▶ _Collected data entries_
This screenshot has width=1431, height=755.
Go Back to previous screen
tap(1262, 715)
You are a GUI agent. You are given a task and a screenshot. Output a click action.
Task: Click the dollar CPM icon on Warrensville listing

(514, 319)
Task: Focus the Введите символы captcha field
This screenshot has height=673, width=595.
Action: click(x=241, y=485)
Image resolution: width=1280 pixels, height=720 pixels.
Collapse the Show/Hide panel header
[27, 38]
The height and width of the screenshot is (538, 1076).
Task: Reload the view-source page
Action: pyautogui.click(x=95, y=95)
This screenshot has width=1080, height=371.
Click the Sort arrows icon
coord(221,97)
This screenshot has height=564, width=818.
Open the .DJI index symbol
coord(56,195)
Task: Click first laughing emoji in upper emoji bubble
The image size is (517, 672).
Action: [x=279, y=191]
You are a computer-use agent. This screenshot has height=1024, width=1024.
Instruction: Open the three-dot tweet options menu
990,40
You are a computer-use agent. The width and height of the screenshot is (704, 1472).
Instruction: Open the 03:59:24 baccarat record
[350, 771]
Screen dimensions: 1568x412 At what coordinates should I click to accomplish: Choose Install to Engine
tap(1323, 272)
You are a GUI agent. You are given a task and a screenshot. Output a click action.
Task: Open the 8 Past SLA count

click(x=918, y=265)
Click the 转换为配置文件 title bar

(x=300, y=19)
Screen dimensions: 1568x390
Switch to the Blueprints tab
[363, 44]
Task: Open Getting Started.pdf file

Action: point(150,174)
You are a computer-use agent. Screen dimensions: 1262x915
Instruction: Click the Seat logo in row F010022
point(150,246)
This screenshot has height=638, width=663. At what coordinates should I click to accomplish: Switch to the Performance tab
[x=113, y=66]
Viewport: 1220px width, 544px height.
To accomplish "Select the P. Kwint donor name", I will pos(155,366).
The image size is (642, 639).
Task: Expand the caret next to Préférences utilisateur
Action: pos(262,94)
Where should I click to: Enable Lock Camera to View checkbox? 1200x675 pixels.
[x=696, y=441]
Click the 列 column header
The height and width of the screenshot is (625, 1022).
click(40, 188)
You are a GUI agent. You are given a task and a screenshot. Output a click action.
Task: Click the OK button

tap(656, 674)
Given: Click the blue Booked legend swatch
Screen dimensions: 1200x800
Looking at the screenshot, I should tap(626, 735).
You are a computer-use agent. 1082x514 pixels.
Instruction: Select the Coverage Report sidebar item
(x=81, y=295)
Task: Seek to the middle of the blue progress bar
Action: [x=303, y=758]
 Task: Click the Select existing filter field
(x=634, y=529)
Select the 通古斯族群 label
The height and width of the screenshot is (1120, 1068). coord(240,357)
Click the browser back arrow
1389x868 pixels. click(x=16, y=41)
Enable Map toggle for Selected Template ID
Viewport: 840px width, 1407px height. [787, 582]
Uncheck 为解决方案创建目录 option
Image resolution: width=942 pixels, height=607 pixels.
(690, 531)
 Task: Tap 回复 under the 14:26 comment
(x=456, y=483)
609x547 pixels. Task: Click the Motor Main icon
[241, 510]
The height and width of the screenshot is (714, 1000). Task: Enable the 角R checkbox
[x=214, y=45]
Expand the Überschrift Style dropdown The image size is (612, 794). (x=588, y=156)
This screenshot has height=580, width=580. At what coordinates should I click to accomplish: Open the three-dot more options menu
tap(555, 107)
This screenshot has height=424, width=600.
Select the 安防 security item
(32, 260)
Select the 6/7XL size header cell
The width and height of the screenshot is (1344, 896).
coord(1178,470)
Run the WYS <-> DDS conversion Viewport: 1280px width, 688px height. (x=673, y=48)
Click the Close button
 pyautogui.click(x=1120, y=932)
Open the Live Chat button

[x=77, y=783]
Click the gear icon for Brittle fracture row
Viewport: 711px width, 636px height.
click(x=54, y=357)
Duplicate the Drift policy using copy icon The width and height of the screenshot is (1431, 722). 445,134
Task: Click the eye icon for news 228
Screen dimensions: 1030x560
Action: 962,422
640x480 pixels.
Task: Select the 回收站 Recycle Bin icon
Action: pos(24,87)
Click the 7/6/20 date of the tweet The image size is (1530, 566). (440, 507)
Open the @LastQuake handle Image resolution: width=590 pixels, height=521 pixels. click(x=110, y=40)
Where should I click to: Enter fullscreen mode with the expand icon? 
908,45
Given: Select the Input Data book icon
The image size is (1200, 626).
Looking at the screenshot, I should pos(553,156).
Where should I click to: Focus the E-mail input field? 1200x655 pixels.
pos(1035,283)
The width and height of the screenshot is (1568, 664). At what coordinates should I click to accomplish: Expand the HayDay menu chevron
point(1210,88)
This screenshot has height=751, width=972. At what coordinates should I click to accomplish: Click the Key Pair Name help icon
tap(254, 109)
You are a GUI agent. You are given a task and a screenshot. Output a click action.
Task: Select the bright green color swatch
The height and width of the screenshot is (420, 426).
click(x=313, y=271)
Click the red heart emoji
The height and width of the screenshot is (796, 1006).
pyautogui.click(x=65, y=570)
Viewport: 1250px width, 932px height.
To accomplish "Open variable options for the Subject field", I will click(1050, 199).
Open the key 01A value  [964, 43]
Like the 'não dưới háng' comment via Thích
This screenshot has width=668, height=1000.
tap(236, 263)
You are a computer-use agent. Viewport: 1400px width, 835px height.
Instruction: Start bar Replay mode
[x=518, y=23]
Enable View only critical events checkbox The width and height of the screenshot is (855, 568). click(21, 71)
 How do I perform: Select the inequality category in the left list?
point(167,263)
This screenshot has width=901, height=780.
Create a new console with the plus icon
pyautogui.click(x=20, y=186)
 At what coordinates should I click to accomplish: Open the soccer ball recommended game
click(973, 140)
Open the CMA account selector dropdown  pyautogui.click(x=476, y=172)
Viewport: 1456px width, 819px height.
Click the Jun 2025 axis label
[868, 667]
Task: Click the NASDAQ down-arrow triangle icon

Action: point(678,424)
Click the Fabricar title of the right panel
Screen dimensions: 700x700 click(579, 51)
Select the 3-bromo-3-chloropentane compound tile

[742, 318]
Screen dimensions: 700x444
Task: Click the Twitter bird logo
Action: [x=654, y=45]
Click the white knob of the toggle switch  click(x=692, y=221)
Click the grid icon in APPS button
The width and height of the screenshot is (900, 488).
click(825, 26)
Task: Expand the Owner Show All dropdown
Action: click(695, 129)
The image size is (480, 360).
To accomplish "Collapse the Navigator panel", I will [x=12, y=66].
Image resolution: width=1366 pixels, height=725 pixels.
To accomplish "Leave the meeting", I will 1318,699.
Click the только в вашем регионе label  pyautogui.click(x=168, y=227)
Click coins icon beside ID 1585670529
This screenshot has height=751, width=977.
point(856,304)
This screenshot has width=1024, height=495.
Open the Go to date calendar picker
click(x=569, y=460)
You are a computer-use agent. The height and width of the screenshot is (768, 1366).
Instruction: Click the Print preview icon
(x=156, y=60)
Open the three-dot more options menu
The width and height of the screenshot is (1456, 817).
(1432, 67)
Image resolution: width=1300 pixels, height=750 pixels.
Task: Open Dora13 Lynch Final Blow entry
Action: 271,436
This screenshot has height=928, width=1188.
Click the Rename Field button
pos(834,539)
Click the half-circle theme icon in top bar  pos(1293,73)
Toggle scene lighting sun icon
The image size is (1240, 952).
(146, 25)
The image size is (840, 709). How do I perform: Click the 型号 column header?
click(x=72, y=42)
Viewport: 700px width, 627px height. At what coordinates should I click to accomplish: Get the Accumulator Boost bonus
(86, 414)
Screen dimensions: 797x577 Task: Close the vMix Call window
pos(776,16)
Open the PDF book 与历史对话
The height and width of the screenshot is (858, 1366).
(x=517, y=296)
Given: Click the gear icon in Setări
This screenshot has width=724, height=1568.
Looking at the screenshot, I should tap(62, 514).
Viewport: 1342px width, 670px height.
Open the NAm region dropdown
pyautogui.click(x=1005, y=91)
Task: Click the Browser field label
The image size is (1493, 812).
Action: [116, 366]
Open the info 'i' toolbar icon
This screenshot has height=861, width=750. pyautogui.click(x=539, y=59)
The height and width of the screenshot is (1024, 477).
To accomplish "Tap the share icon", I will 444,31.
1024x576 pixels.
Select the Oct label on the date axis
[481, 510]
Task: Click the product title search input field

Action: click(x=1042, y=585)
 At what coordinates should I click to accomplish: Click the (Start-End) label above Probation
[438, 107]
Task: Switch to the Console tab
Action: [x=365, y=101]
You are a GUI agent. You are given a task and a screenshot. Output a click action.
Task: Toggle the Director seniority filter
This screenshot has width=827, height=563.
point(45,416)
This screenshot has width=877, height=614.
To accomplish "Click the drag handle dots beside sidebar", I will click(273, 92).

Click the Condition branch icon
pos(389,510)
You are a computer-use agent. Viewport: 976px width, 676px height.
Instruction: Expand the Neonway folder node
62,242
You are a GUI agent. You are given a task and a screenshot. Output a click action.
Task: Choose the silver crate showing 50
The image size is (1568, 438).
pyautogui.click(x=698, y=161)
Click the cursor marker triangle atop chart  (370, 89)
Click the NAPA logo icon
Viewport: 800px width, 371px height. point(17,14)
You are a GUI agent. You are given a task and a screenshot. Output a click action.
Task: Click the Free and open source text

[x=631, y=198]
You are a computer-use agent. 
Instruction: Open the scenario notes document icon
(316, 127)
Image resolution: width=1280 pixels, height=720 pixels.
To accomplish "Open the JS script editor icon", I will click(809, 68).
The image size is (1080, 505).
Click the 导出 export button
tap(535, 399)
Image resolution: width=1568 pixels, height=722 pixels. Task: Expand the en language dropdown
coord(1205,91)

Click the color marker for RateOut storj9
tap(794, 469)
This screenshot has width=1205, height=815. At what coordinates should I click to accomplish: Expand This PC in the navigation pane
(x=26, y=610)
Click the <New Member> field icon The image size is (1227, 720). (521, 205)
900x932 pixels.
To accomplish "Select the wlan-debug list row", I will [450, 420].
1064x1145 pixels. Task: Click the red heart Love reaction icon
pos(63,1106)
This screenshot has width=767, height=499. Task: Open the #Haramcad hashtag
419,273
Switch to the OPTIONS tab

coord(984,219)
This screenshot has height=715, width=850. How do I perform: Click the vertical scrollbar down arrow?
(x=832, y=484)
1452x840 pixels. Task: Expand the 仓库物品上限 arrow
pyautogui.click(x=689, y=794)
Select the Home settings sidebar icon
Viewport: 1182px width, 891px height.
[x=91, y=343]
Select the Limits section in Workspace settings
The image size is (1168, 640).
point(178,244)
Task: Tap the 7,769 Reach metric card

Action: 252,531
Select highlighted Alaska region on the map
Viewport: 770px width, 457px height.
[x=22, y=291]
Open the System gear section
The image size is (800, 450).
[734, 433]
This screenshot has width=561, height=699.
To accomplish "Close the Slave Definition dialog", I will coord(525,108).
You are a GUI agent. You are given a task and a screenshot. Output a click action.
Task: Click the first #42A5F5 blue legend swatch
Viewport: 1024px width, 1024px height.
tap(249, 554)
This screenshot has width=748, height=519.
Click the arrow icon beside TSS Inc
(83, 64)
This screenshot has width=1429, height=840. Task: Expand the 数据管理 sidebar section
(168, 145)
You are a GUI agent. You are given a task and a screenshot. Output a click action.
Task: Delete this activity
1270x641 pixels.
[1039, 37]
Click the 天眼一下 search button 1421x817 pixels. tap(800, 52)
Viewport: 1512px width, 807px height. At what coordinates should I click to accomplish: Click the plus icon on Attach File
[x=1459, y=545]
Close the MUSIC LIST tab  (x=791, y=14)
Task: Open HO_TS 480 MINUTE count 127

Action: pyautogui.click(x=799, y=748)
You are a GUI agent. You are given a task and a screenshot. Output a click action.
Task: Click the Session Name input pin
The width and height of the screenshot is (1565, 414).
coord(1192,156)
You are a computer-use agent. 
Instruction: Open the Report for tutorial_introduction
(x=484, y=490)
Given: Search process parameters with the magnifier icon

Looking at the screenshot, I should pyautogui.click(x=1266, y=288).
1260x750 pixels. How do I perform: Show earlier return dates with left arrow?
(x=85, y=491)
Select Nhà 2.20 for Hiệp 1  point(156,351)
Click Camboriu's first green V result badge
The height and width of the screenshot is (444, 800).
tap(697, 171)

▶ _Problem description_
Each line from the beginning of the entries to the line with "Viewport: 1220px width, 544px height." must be repeated exactly, with both end lines kept and no other lines given.

▶ _Solution for this problem_
This screenshot has width=1431, height=755.
Go Back to previous screen
tap(1262, 715)
You are a GUI agent. You are given a task and a screenshot. Output a click action.
Task: Click the dollar CPM icon on Warrensville listing

(514, 319)
Task: Focus the Введите символы captcha field
This screenshot has height=673, width=595.
Action: click(x=241, y=485)
Image resolution: width=1280 pixels, height=720 pixels.
Collapse the Show/Hide panel header
[27, 38]
The height and width of the screenshot is (538, 1076).
Task: Reload the view-source page
Action: pyautogui.click(x=95, y=95)
This screenshot has width=1080, height=371.
Click the Sort arrows icon
coord(221,97)
This screenshot has height=564, width=818.
Open the .DJI index symbol
coord(56,195)
Task: Click first laughing emoji in upper emoji bubble
The image size is (517, 672).
Action: [x=279, y=191]
You are a computer-use agent. This screenshot has height=1024, width=1024.
Instruction: Open the three-dot tweet options menu
990,40
You are a computer-use agent. The width and height of the screenshot is (704, 1472).
Instruction: Open the 03:59:24 baccarat record
[350, 771]
Screen dimensions: 1568x412 At what coordinates should I click to accomplish: Choose Install to Engine
tap(1323, 272)
You are a GUI agent. You are given a task and a screenshot. Output a click action.
Task: Open the 8 Past SLA count

click(x=918, y=265)
Click the 转换为配置文件 title bar

(x=300, y=19)
Screen dimensions: 1568x390
Switch to the Blueprints tab
[363, 44]
Task: Open Getting Started.pdf file

Action: point(150,174)
You are a computer-use agent. Screen dimensions: 1262x915
Instruction: Click the Seat logo in row F010022
point(150,246)
This screenshot has height=638, width=663. At what coordinates should I click to accomplish: Switch to the Performance tab
[x=113, y=66]
Viewport: 1220px width, 544px height.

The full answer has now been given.